DESCRIPTION OF THE TASK: All entries should be copied exactly, none left out.

DATA FOR THIS TASK:
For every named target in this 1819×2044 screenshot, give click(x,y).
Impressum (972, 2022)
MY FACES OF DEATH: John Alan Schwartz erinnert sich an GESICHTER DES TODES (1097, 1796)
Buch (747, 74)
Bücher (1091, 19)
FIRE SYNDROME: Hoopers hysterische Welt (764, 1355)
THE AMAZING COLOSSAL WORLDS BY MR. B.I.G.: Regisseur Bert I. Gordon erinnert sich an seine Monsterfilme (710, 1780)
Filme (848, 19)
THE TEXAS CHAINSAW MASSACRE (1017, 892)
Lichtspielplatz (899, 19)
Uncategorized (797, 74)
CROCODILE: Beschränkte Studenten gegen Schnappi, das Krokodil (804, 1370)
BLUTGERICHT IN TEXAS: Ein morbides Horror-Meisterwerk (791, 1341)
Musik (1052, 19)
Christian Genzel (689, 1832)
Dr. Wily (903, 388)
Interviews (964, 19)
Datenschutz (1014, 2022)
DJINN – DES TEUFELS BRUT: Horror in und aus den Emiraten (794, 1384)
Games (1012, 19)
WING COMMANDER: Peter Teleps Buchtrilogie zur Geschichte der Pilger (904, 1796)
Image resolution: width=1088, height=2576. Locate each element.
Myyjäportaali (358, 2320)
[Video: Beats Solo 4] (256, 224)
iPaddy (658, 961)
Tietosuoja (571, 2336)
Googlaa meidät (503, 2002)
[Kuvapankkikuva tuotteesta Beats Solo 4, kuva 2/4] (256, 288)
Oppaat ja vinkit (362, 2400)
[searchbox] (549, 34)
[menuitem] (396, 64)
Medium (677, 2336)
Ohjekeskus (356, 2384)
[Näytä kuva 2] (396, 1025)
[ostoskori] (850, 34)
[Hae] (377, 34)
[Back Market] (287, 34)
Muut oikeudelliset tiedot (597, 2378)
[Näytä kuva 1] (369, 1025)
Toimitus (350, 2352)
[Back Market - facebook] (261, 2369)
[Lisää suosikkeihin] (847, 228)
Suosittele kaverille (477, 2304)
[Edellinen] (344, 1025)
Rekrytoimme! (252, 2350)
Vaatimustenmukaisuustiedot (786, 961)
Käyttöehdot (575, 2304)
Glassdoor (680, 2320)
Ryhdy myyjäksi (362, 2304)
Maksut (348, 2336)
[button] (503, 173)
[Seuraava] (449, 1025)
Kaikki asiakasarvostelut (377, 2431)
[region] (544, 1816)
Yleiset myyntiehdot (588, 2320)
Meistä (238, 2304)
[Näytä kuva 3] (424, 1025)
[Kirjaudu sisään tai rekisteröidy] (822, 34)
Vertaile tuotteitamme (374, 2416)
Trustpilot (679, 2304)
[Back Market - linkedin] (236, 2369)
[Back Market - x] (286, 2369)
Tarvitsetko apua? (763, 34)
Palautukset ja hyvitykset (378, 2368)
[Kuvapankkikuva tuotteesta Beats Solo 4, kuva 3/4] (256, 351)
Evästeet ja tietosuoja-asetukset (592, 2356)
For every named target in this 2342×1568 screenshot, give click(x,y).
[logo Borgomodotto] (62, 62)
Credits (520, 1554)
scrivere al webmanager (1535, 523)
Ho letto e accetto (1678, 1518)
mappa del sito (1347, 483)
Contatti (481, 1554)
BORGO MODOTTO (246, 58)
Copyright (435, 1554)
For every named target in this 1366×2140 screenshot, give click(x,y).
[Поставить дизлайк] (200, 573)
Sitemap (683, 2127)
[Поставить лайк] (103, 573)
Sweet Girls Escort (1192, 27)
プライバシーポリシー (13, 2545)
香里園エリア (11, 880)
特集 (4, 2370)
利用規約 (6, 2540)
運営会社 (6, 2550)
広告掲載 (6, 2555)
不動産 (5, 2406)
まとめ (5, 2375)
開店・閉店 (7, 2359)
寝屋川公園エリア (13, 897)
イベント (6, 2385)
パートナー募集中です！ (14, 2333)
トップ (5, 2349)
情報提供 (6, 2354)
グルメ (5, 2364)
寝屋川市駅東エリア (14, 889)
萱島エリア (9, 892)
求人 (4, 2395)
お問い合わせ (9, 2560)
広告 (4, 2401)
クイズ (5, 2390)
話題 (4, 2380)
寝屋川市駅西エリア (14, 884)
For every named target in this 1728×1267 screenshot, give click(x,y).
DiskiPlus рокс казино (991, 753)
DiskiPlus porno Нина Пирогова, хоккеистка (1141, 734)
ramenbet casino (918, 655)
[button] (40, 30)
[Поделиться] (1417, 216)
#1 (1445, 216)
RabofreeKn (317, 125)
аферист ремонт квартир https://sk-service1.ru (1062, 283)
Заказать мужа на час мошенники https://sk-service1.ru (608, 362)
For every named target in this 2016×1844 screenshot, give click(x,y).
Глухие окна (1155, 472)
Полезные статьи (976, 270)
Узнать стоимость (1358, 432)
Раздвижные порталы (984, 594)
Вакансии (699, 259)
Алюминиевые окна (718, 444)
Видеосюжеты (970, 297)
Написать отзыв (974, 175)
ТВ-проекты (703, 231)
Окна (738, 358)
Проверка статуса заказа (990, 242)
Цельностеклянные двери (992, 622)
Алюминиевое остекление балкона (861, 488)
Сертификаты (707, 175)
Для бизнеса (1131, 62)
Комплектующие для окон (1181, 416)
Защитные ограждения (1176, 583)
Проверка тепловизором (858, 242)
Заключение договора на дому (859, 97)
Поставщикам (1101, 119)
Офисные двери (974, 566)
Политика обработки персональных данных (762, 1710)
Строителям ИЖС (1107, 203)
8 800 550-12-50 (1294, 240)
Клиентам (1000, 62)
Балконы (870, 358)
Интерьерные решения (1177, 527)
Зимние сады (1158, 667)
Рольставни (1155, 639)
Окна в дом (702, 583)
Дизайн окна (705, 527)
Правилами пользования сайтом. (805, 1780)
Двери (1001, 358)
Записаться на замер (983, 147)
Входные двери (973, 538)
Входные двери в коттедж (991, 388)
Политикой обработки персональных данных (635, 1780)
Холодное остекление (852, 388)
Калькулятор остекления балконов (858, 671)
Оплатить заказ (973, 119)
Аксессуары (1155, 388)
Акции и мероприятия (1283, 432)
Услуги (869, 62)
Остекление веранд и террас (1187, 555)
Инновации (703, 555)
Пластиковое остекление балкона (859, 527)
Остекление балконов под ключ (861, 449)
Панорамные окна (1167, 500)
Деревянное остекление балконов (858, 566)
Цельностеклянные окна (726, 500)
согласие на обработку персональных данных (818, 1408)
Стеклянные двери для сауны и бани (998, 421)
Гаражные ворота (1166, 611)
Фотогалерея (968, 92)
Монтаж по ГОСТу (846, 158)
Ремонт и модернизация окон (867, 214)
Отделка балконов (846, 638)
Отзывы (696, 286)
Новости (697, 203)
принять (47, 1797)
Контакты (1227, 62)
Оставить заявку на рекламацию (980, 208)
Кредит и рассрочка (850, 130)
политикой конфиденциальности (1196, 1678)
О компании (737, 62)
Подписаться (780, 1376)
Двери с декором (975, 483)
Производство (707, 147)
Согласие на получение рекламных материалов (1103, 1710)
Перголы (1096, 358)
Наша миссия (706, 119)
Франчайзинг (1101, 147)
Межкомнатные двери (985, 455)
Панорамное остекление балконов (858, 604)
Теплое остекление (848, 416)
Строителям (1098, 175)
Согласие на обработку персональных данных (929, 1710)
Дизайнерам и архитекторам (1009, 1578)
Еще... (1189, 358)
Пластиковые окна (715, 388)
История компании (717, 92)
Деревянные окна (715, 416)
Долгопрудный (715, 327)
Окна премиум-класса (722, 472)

FINISHED EXERCISE:
For every named target in this 1819×2044 screenshot, give click(x,y).
Impressum (972, 2022)
MY FACES OF DEATH: John Alan Schwartz erinnert sich an GESICHTER DES TODES (1097, 1796)
Buch (747, 74)
Bücher (1091, 19)
FIRE SYNDROME: Hoopers hysterische Welt (764, 1355)
THE AMAZING COLOSSAL WORLDS BY MR. B.I.G.: Regisseur Bert I. Gordon erinnert sich an seine Monsterfilme (710, 1780)
Filme (848, 19)
THE TEXAS CHAINSAW MASSACRE (1017, 892)
Lichtspielplatz (899, 19)
Uncategorized (797, 74)
CROCODILE: Beschränkte Studenten gegen Schnappi, das Krokodil (804, 1370)
BLUTGERICHT IN TEXAS: Ein morbides Horror-Meisterwerk (791, 1341)
Musik (1052, 19)
Christian Genzel (689, 1832)
Dr. Wily (903, 388)
Interviews (964, 19)
Datenschutz (1014, 2022)
DJINN – DES TEUFELS BRUT: Horror in und aus den Emiraten (794, 1384)
Games (1012, 19)
WING COMMANDER: Peter Teleps Buchtrilogie zur Geschichte der Pilger (904, 1796)
Image resolution: width=1088, height=2576. Locate each element.
Myyjäportaali (358, 2320)
[Video: Beats Solo 4] (256, 224)
iPaddy (658, 961)
Tietosuoja (571, 2336)
Googlaa meidät (503, 2002)
[Kuvapankkikuva tuotteesta Beats Solo 4, kuva 2/4] (256, 288)
Oppaat ja vinkit (362, 2400)
[searchbox] (549, 34)
[menuitem] (396, 64)
Medium (677, 2336)
Ohjekeskus (356, 2384)
[Näytä kuva 2] (396, 1025)
[ostoskori] (850, 34)
[Hae] (377, 34)
[Back Market] (287, 34)
Muut oikeudelliset tiedot (597, 2378)
[Näytä kuva 1] (369, 1025)
Toimitus (350, 2352)
[Back Market - facebook] (261, 2369)
[Lisää suosikkeihin] (847, 228)
Suosittele kaverille (477, 2304)
[Edellinen] (344, 1025)
Rekrytoimme! (252, 2350)
Vaatimustenmukaisuustiedot (786, 961)
Käyttöehdot (575, 2304)
Glassdoor (680, 2320)
Ryhdy myyjäksi (362, 2304)
Maksut (348, 2336)
[button] (503, 173)
[Seuraava] (449, 1025)
Kaikki asiakasarvostelut (377, 2431)
[region] (544, 1816)
Yleiset myyntiehdot (588, 2320)
Meistä (238, 2304)
[Näytä kuva 3] (424, 1025)
[Kirjaudu sisään tai rekisteröidy] (822, 34)
Vertaile tuotteitamme (374, 2416)
Trustpilot (679, 2304)
[Back Market - linkedin] (236, 2369)
[Back Market - x] (286, 2369)
Tarvitsetko apua? (763, 34)
Palautukset ja hyvitykset (378, 2368)
[Kuvapankkikuva tuotteesta Beats Solo 4, kuva 3/4] (256, 351)
Evästeet ja tietosuoja-asetukset (592, 2356)
For every named target in this 2342×1568 screenshot, give click(x,y).
[logo Borgomodotto] (62, 62)
Credits (520, 1554)
scrivere al webmanager (1535, 523)
Ho letto e accetto (1678, 1518)
mappa del sito (1347, 483)
Contatti (481, 1554)
BORGO MODOTTO (246, 58)
Copyright (435, 1554)
For every named target in this 1366×2140 screenshot, give click(x,y).
[Поставить дизлайк] (200, 573)
Sitemap (683, 2127)
[Поставить лайк] (103, 573)
Sweet Girls Escort (1192, 27)
プライバシーポリシー (13, 2545)
香里園エリア (11, 880)
特集 (4, 2370)
利用規約 (6, 2540)
運営会社 (6, 2550)
広告掲載 (6, 2555)
不動産 (5, 2406)
まとめ (5, 2375)
開店・閉店 (7, 2359)
寝屋川公園エリア (13, 897)
イベント (6, 2385)
パートナー募集中です！ (14, 2333)
トップ (5, 2349)
情報提供 (6, 2354)
グルメ (5, 2364)
寝屋川市駅東エリア (14, 889)
萱島エリア (9, 892)
求人 (4, 2395)
お問い合わせ (9, 2560)
広告 (4, 2401)
クイズ (5, 2390)
話題 (4, 2380)
寝屋川市駅西エリア (14, 884)
For every named target in this 1728×1267 screenshot, give click(x,y).
DiskiPlus рокс казино (991, 753)
DiskiPlus porno Нина Пирогова, хоккеистка (1141, 734)
ramenbet casino (918, 655)
[button] (40, 30)
[Поделиться] (1417, 216)
#1 (1445, 216)
RabofreeKn (317, 125)
аферист ремонт квартир https://sk-service1.ru (1062, 283)
Заказать мужа на час мошенники https://sk-service1.ru (608, 362)
For every named target in this 2016×1844 screenshot, give click(x,y).
Глухие окна (1155, 472)
Полезные статьи (976, 270)
Узнать стоимость (1358, 432)
Раздвижные порталы (984, 594)
Вакансии (699, 259)
Алюминиевые окна (718, 444)
Видеосюжеты (970, 297)
Написать отзыв (974, 175)
ТВ-проекты (703, 231)
Окна (738, 358)
Проверка статуса заказа (990, 242)
Цельностеклянные двери (992, 622)
Алюминиевое остекление балкона (861, 488)
Сертификаты (707, 175)
Для бизнеса (1131, 62)
Комплектующие для окон (1181, 416)
Защитные ограждения (1176, 583)
Проверка тепловизором (858, 242)
Заключение договора на дому (859, 97)
Поставщикам (1101, 119)
Офисные двери (974, 566)
Политика обработки персональных данных (762, 1710)
Строителям ИЖС (1107, 203)
8 800 550-12-50 (1294, 240)
Клиентам (1000, 62)
Балконы (870, 358)
Интерьерные решения (1177, 527)
Зимние сады (1158, 667)
Рольставни (1155, 639)
Окна в дом (702, 583)
Дизайн окна (705, 527)
Правилами пользования сайтом. (805, 1780)
Двери (1001, 358)
Записаться на замер (983, 147)
Входные двери (973, 538)
Входные двери в коттедж (991, 388)
Политикой обработки персональных данных (635, 1780)
Холодное остекление (852, 388)
Калькулятор остекления балконов (858, 671)
Оплатить заказ (973, 119)
Аксессуары (1155, 388)
Акции и мероприятия (1283, 432)
Услуги (869, 62)
Остекление веранд и террас (1187, 555)
Инновации (703, 555)
Пластиковое остекление балкона (859, 527)
Остекление балконов под ключ (861, 449)
Панорамные окна (1167, 500)
Деревянное остекление балконов (858, 566)
Цельностеклянные окна (726, 500)
согласие на обработку персональных данных (818, 1408)
Стеклянные двери для сауны и бани (998, 421)
Гаражные ворота (1166, 611)
Фотогалерея (968, 92)
Монтаж по ГОСТу (846, 158)
Ремонт и модернизация окон (867, 214)
Отделка балконов (846, 638)
Отзывы (696, 286)
Новости (697, 203)
принять (47, 1797)
Контакты (1227, 62)
Оставить заявку на рекламацию (980, 208)
Кредит и рассрочка (850, 130)
политикой конфиденциальности (1196, 1678)
О компании (737, 62)
Подписаться (780, 1376)
Двери с декором (975, 483)
Производство (707, 147)
Согласие на получение рекламных материалов (1103, 1710)
Перголы (1096, 358)
Наша миссия (706, 119)
Франчайзинг (1101, 147)
Межкомнатные двери (985, 455)
Панорамное остекление балконов (858, 604)
Теплое остекление (848, 416)
Строителям (1098, 175)
Согласие на обработку персональных данных (929, 1710)
Дизайнерам и архитекторам (1009, 1578)
Еще... (1189, 358)
Пластиковые окна (715, 388)
История компании (717, 92)
Деревянные окна (715, 416)
Долгопрудный (715, 327)
Окна премиум-класса (722, 472)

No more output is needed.